◆ **Kaynak metin**
============
İlişkilerde yaş farkı önemli mi?

İlişkilerde yaş farkı genelde konuşulan ve tartışılan konular arasında yer alıyor. Peki, yaş farkı duygulara engel mi? Muhtemelen aşka inananlar bu soruya ''Hayır'' cevabını verdi. Yapılan araştırmalara göre kadınların erkeklere göre evlenip çocuk sahibi olmak konusunda daha net fikirlere sahip olduğunu ve daha kararlı olduğunu gösterirken, erkeklerin bu netliğe 40'lı yaşlardan sonra gelebildiklerini ortaya koyuyor. İşte ilişkilerde yaş farkıyla ilgili detaylar haberimizde...

İlişkilerde yaş farkı konusu genelde ünlüler üzerinden gündeme gelir ve bir anda önemli bir tartışma konusu olur. Yaşamın birçok alanında yaş farkına karşı olan insanlar görsek de birçok kişi duygulara bu durumun engel olmadığını ispat ediyor.

Alem Dergisi'nde yer alan habere göre aşık olan kişi için birlikte olduğu kişinin yaşının pek önemi yok. Peki, ilişkinin ilerleyen dönemlerinde yaş farkı çiftler üzerinde nasıl bir etki bırakıyor?

"İlişkilerde ideal yaş farkı" diye bir sayısal veri var mıdır veya olabilir mi? Eğer duygusal birliktelikleri mantıkla alınan bir karar olarak değerlendirirsek, belki ortalama bir fark söylememiz mümkün olabilirdi. Adı üstünde, 'duygusal birliktelik' olan bu ilişkiler hakkında. Ama birlikteliklerin duygusal kararlar sonucu geliştiğini düşünürsek, sayısal bir veri belirtmemiz pek olası değildir.
============
◆ **Çıkarılan veriler**
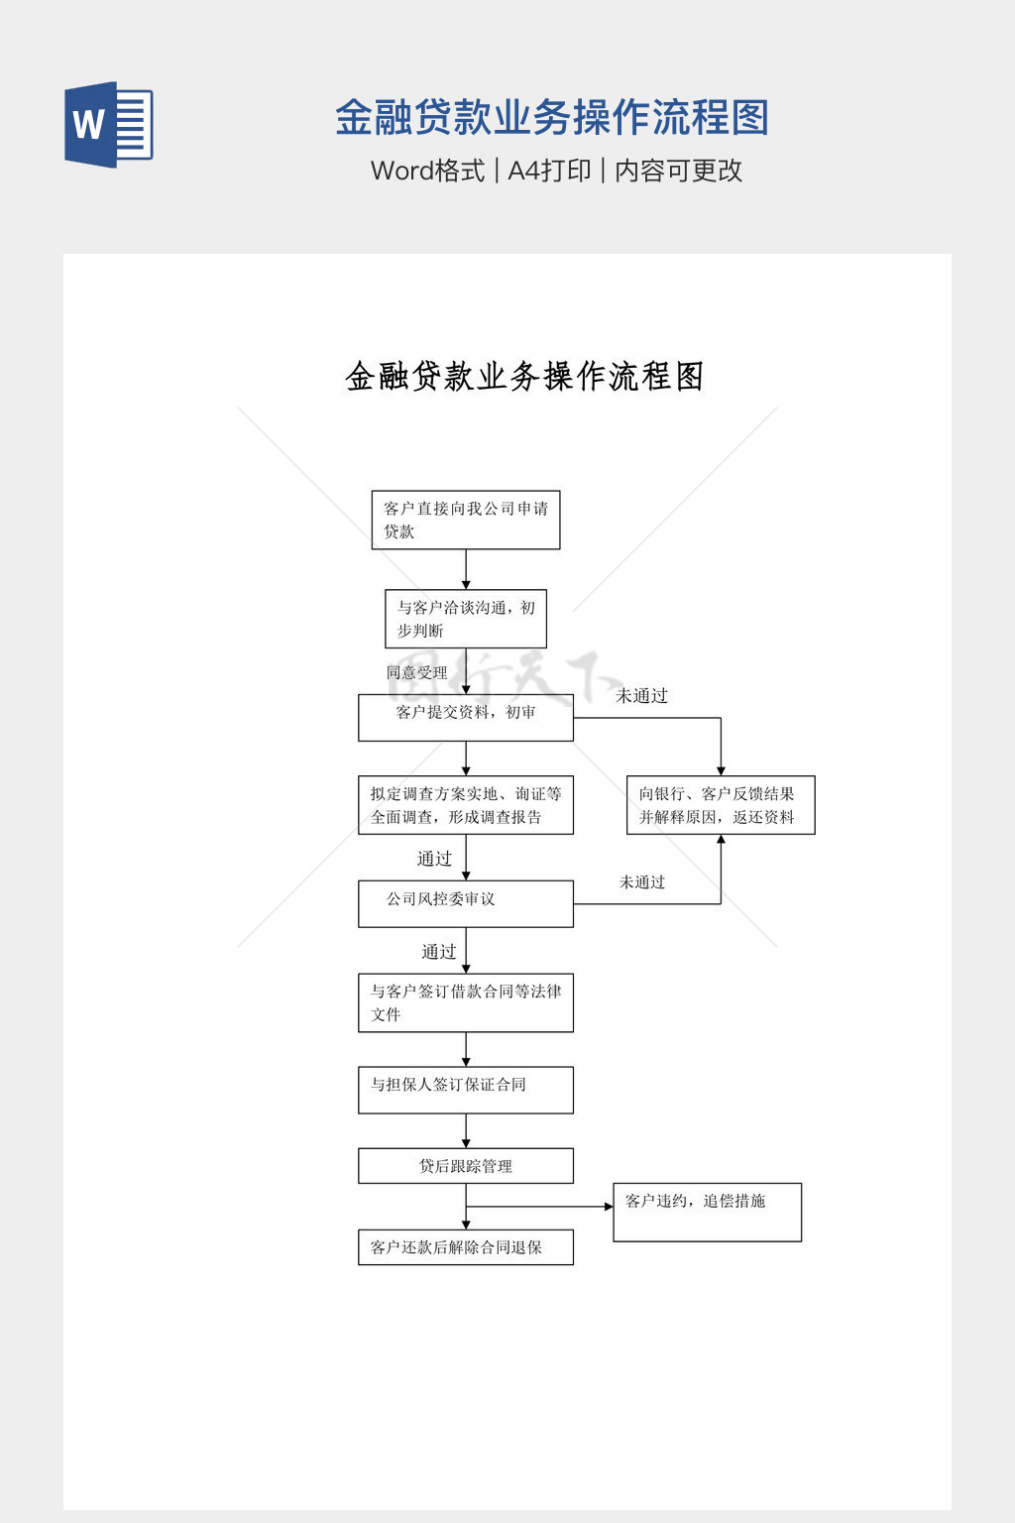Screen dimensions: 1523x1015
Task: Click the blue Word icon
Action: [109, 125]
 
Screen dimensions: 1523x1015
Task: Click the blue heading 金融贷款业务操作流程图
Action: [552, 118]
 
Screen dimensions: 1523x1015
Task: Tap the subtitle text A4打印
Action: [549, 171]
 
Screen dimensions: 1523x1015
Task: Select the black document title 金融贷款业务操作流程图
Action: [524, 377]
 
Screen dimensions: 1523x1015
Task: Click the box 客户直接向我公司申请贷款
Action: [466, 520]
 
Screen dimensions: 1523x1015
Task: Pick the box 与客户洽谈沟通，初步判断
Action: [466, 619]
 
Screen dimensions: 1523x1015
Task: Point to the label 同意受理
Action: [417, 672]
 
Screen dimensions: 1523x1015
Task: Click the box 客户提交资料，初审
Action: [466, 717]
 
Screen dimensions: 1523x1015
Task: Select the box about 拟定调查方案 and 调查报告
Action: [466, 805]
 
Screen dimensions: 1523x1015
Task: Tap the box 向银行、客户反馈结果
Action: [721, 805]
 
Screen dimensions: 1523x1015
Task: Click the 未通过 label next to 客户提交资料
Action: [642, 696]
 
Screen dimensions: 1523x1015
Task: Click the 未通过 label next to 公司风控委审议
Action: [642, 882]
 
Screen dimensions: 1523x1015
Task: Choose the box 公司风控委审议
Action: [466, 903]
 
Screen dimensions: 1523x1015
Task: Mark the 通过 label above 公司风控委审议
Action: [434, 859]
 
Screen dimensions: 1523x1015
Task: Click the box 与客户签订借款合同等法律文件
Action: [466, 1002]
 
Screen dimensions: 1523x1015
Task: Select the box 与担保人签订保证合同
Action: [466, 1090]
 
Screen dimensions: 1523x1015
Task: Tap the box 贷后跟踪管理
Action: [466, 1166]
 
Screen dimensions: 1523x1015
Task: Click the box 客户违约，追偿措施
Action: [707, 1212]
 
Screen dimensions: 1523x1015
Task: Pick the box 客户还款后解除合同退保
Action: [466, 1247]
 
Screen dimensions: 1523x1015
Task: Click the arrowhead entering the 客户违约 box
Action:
============
◆ **Görev tanımı**
İlişkilerde yaş farkını ele alan metinde "İlişkilerde yaş farkı önemli" ifadesinden "olmadığını ispat ediyor." ifadesine kadar olan bölümü hiçbir değişiklik yapmadan yazın.

◆ **Görev çözümü**
İlişkilerde yaş farkı önemli mi?

İlişkilerde yaş farkı genelde konuşulan ve tartışılan konular arasında yer alıyor. Peki, yaş farkı duygulara engel mi? Muhtemelen aşka inananlar bu soruya ''Hayır'' cevabını verdi. Yapılan araştırmalara göre kadınların erkeklere göre evlenip çocuk sahibi olmak konusunda daha net fikirlere sahip olduğunu ve daha kararlı olduğunu gösterirken, erkeklerin bu netliğe 40'lı yaşlardan sonra gelebildiklerini ortaya koyuyor. İşte ilişkilerde yaş farkıyla ilgili detaylar haberimizde...

İlişkilerde yaş farkı konusu genelde ünlüler üzerinden gündeme gelir ve bir anda önemli bir tartışma konusu olur. Yaşamın birçok alanında yaş farkına karşı olan insanlar görsek de birçok kişi duygulara bu durumun engel olmadığını ispat ediyor.